Spotted Lanternflies Invade Temple’s Campus

The Pennsylvania Department of Agriculture has issued an alert after an “invasive species” has been spotted in over 14 counties in eastern Pennsylvania, including right here on campus. 

The bugs are hard to miss, and students were beginning to wonder where they came from. Temple Update spoke to some of them. 

Junior Adelena Parker-Lewis said, “Honestly like I have been noticing them on the ground and been like… what is going on?”

She’s asking the same question as a lot of others: what is going on with the spotted bugs all over campus? 

Senior Natalie Gonzalez says, “I think they’re gross, I don’t like bugs”

Freshman Tyler Hertman said that “they’re the worst creatures.”

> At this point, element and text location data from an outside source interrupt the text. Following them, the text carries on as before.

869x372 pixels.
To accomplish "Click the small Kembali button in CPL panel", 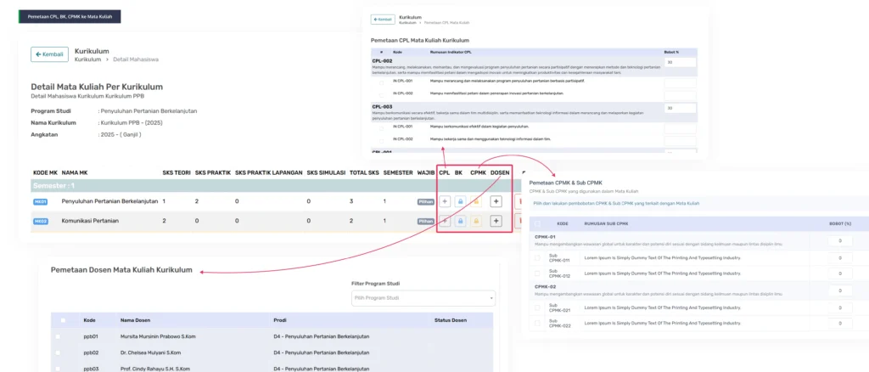I will pos(383,20).
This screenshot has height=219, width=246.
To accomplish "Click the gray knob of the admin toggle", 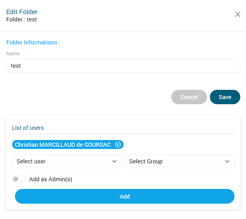I will coord(16,179).
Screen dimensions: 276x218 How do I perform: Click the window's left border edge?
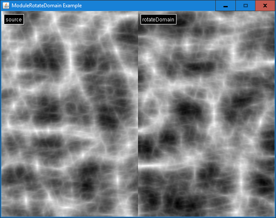(0, 113)
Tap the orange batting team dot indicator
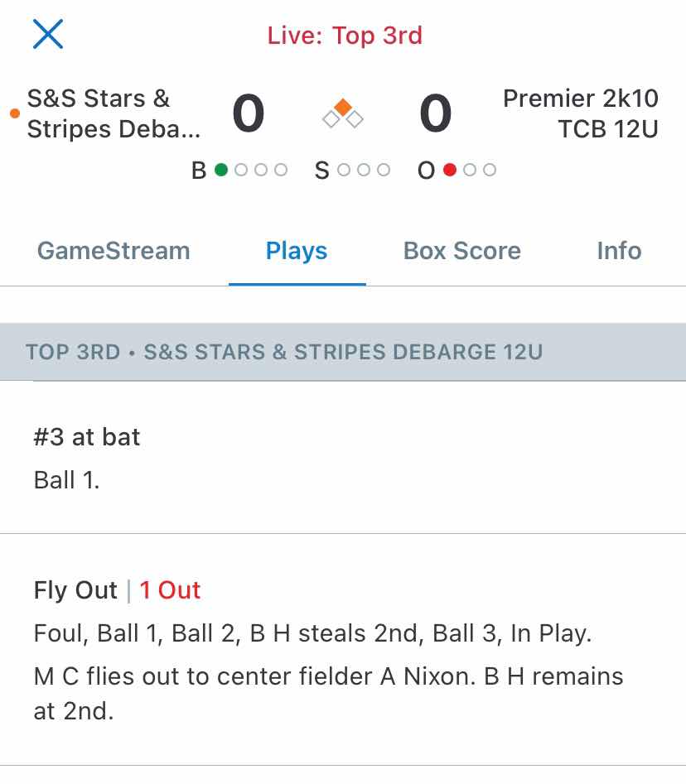 click(15, 113)
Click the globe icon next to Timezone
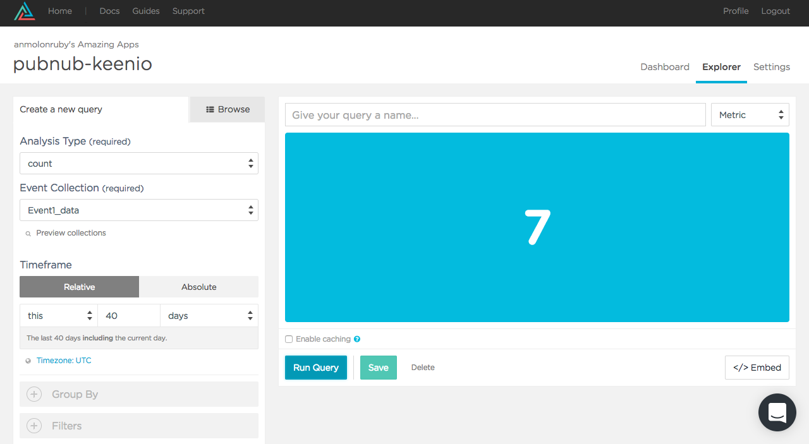The image size is (809, 444). [x=28, y=361]
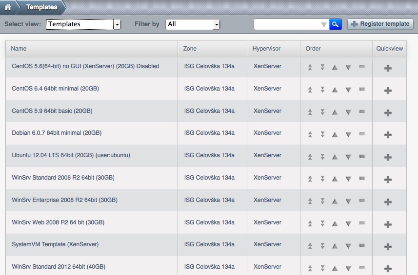This screenshot has width=418, height=275.
Task: Click the Register template button
Action: coord(380,24)
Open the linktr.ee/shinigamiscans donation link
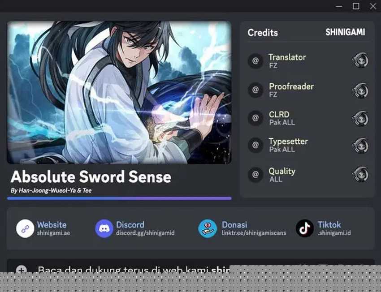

This creature has made a long journey to get here. The spotted lanternfly is an invasive species from China, first landing the United States in 2014. But it’s still here – and more than ever. So temple update spoke to ecology professor and researcher Matthew Helmus to find out why now?

He said, “This specific time of year, this is the time of year when the adults are mating. They’re swarming and flying around, looking for places to lay eggs. And now this is why we’re actually seeing them.”

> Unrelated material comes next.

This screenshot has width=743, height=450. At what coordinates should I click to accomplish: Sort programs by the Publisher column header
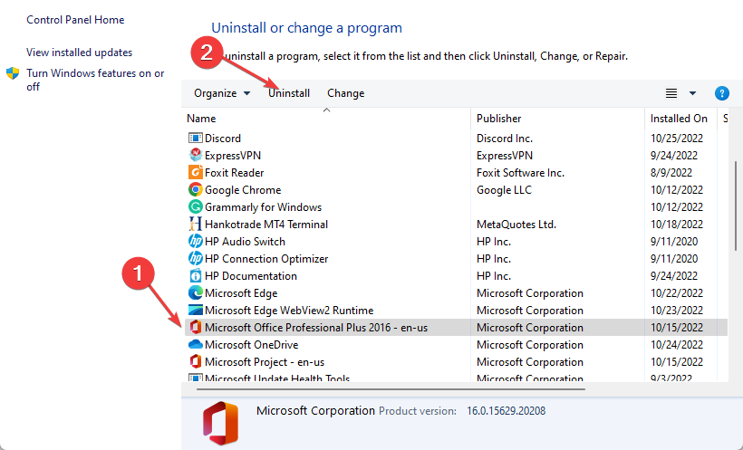pyautogui.click(x=498, y=119)
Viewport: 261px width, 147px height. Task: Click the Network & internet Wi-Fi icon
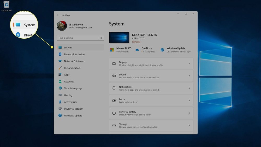point(60,61)
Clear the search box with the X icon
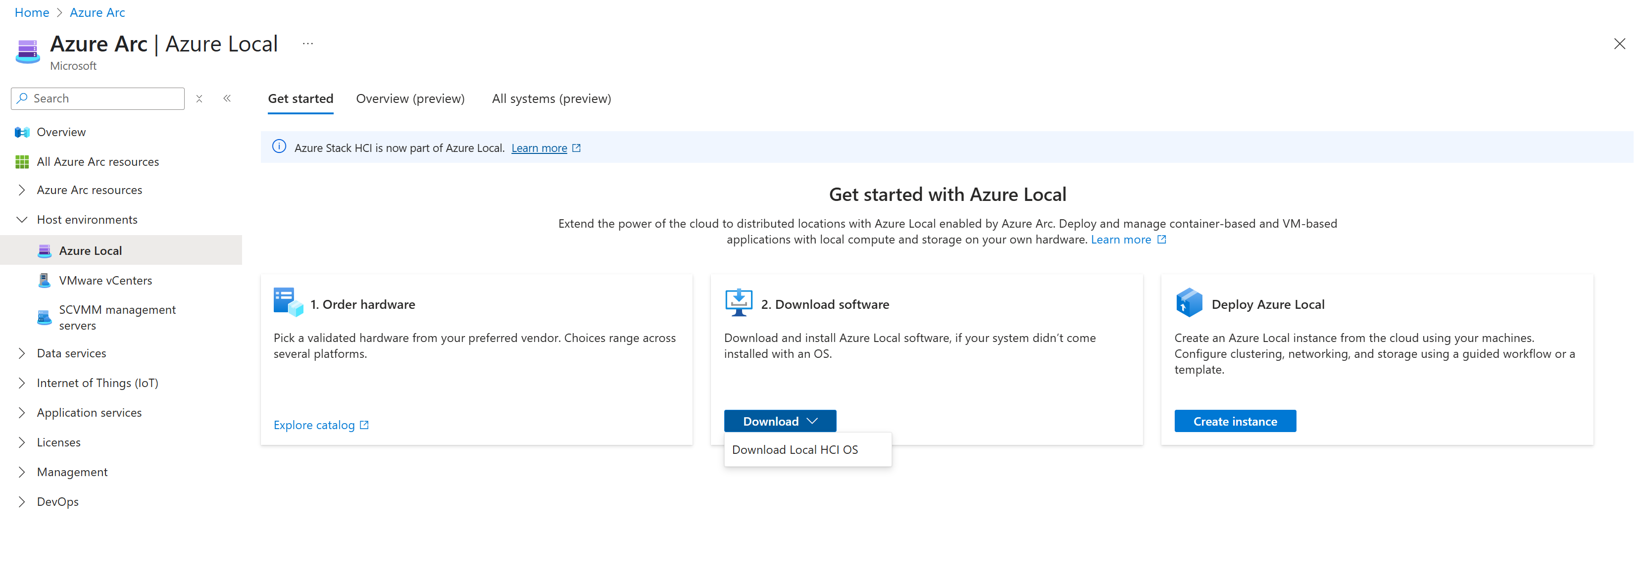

If you’ve seen the flies around campus, don’t worry they’re not going to hurt you, but they are hurting our environment. So experts say you shouldn’t be afraid to stomp it out. 

Professor Helmus says the spotted lanternfly is eating important crops like grapes and killing trees. So he says it can only help you and your environment to do your part. 

“We don’t want the maple trees on campus – there are some birch trees on campus in Founder’s Garden, etc. We don’t want those infested with spotted lanternfly because next summer no one will be able to sit out there. It will just be dripping sap. So the more you kill on campus, the more there will be next year.”

Less is exactly what some students are hopeful for, who are already sick of their flying friends invading campus.        

“I don’t mind flies, spiders, but these lanternflies in specific… no good,” Tyler told Temple Update.